> Teks Sumber:
————————

Sabtu, 26 Desember 2009

Pentingnya Kegembiraan


Pak Azhar sudah berusia 85 tahun. Ketika jatuh sakit berat, ia mengatakan kepada dokter, Andaikan boleh mengulang hidup ini, saya akan lebih berani berbuat kesalahan dan lebih santai mencoba-coba.
Pak Azhar tergolong orang yang hidup serba praktis dan teratur. Ibaratnya, ia bagaikan tak pernah lupa berbekal termometer, jas hujan dan parasut. Sayang, meski hidupnya serba cukup, ia kurang mengecap kegembiraan.

v Gampang Kaya daripada Gembira
Kalau kebahagiaan lebih menyangkut keadaan menyenangkan dalam jangka waktu lama, kegembiraan dikaitkan dengan rasa senang yang singkat. Kalau saat ini kita bergembira, lima menit lagi bisa saja tidak. Walaupun di dalam hidup, kita terus-menerus beralih-alih dari gembira ke susah atau sebaliknya, bila kegembiraan lebih sering terjadi daripada kesusahan atau yang semacamnya, kita boleh mengatakan bahwa hidup kita "bahagia".
Jadi kegembiraan dapat mengantarkan kita pada kebahagiaan. Bahkan kegembiraan merupakan langkah pertama menuju kebahagiaan. Hanya saja, jangan dikira kegembiraan itu gampang didapat. Bagi banyak orang, jauh lebih mudah menjadi kaya daripada gembira. Anda tidak percaya?

————————

> Catatan Tersedia:
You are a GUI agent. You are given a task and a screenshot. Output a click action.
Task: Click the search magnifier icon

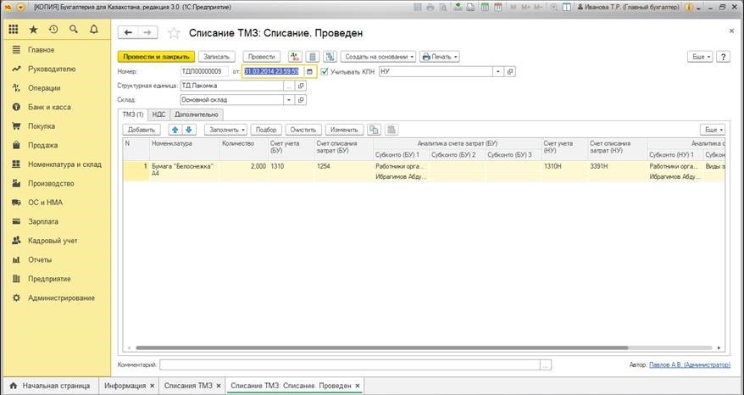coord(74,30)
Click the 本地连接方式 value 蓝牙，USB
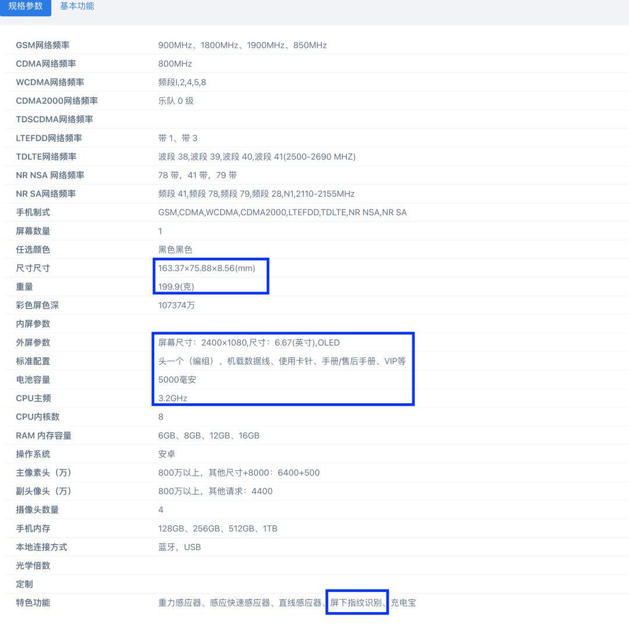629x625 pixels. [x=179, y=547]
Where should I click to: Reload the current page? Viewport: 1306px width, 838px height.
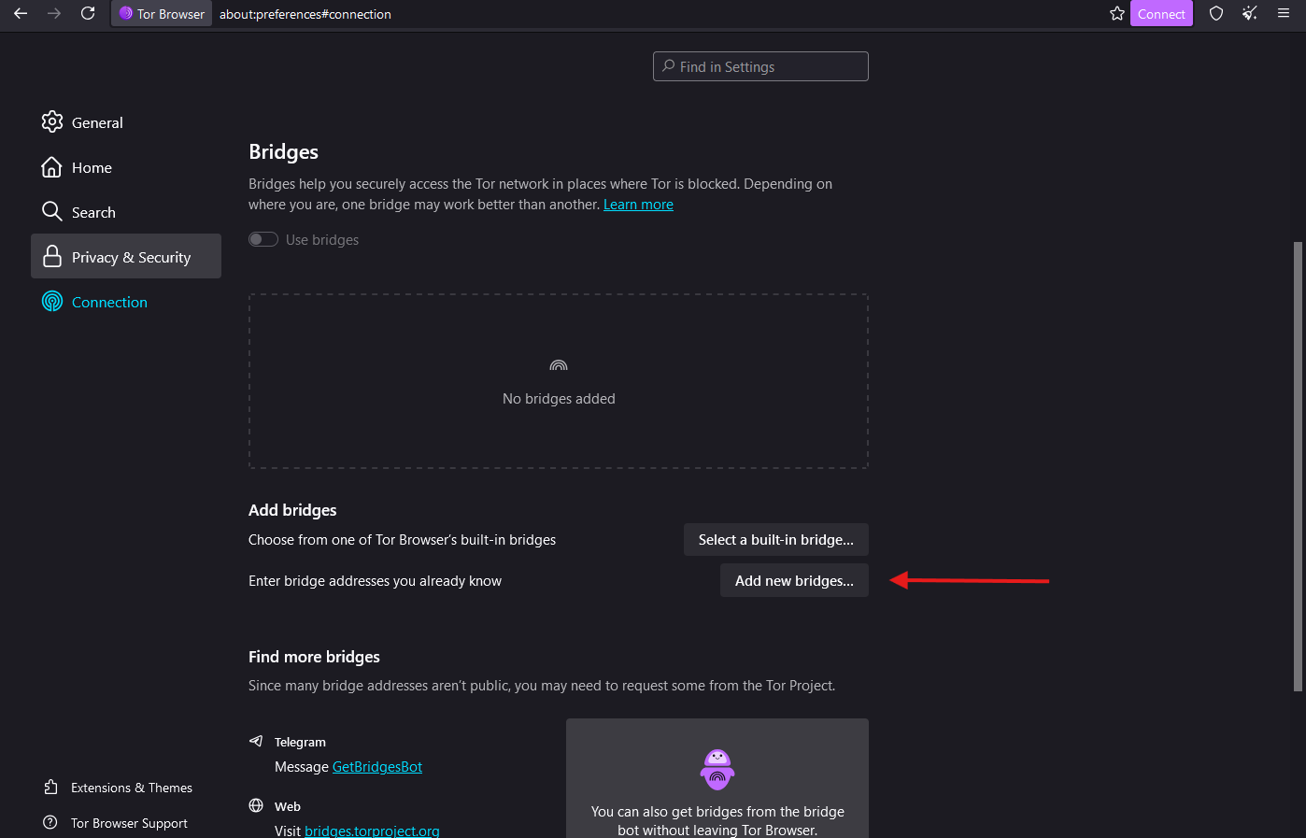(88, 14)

————————

Tulislah lanjutan teks tentang pentingnya kegembiraan, dimulai tepat setelah kalimat terakhirnya.

Sekilas Ibu Mardhiyah nampaknya hidup pas-pasan. Pakaiannya sudah tua-tua dan kuno. Ia selalu bepergian dengan alat transportasi yang paling murah, tnalah kalau bisa gratis (dengan nebeng). Jangankan berpiknik, berbelanja ke toko saja ia jarang. Tetapi orang yang dekat dengan dia tahu benar bahwa ia menyimpan banyak emas di lemarinya. Selain di saat menatap koleksi emasnya, ibu Mardhiyah boleh dikata jarang merasa gembira. Bersenang-senang baginya suatu "dosa" karena menghabiskan uang untuk sesuatu yang "tidak berguna."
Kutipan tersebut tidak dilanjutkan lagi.